Could someone speak to ActiveRecord vs. Ecto queries, especially relative date comparisons?

I’m deciding whether to write a little reporting library in Rails or Elixir+Ecto. Here’s an ad-hoc query in the Rails console:

SearchLog
  .where("vip_status LIKE 'vip: yes%'")
  .where('created_at > ?', 3.days.ago)
  .pluck(:vip_status)

So, two questions: :slight_smile:

  1. How would I write the LIKE and 3.days.ago with Ecto?
  2. I realize that Elixir+Ecto will be more verbose. And also probably, have a greater mental overhead due to knowing in which modules various functions are found. From your experience, is the trade-off worth it? Are there benefits of the repo pattern over active record? How does the Elixir console compare to Pry for writing ad hoc queries?

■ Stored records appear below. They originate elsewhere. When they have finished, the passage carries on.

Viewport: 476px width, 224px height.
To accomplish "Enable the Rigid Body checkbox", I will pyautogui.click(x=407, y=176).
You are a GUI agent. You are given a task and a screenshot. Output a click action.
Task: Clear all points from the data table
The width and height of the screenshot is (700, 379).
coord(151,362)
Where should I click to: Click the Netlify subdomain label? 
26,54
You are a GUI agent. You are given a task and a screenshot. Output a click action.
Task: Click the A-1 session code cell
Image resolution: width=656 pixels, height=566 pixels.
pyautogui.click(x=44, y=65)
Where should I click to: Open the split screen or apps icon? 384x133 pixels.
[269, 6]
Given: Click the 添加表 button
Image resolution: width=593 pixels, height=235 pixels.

Personally, I get high productivity from the Rails console. The fluent OO API really helps.

Thanks!

Ecto has relative date functions (including ago) and a like function. With your example it’s actually not really more verbose than AR:

from s in SearchLog,
  where: like(s.vip_status, "vip: yes%"),
  where: s.inserted_at > ago(3, "day"),
  select: %{vip_status: s.vip_status}

(I wrote that on the fly so sorry if there is an error)

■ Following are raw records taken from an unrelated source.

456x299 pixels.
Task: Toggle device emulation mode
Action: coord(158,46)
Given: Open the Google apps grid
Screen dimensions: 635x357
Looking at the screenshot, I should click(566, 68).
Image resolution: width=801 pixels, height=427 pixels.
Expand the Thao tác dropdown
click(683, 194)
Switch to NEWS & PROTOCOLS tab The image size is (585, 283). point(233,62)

I obviously don’t know anything about the lib you want to write, but in my experience having done lots of reporting with Rails, you end up writing a bunch of raw SQL, so Ecto would likely be a better overall experience (I have yet to do any reporting with Ecto).

The console is a bit more of a pain out of the box, but that can be remedied with a good .iex.exs. Alias all the stuff you use regularly and require Ecto.Query (or even import it if you’re feeling saucy).